MATERIAL FOR THIS EXERCISE:

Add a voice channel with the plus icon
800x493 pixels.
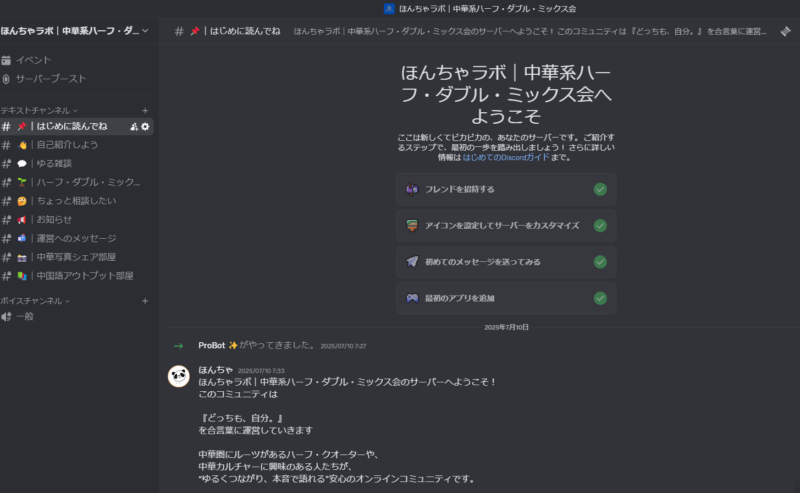tap(145, 301)
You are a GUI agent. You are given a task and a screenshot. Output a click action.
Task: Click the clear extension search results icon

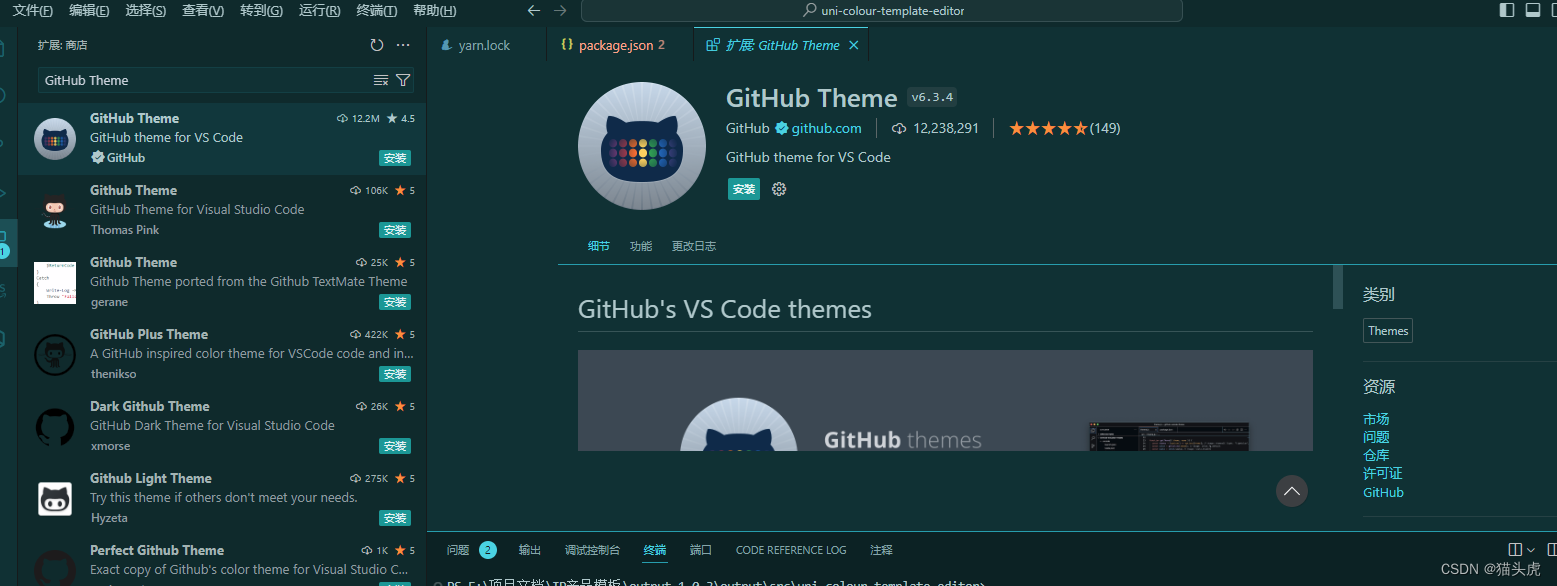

GIVEN EXERCISE: Set out the lines of the listing above as a numbered list, omitting blank lines and leaving the pictures out.

THE REPLY:
1. Add a voice channel with the plus icon
2. 800x493 pixels.
3. tap(145, 301)
4. You are a GUI agent. You are given a task and a screenshot. Output a click action.
5. Task: Click the clear extension search results icon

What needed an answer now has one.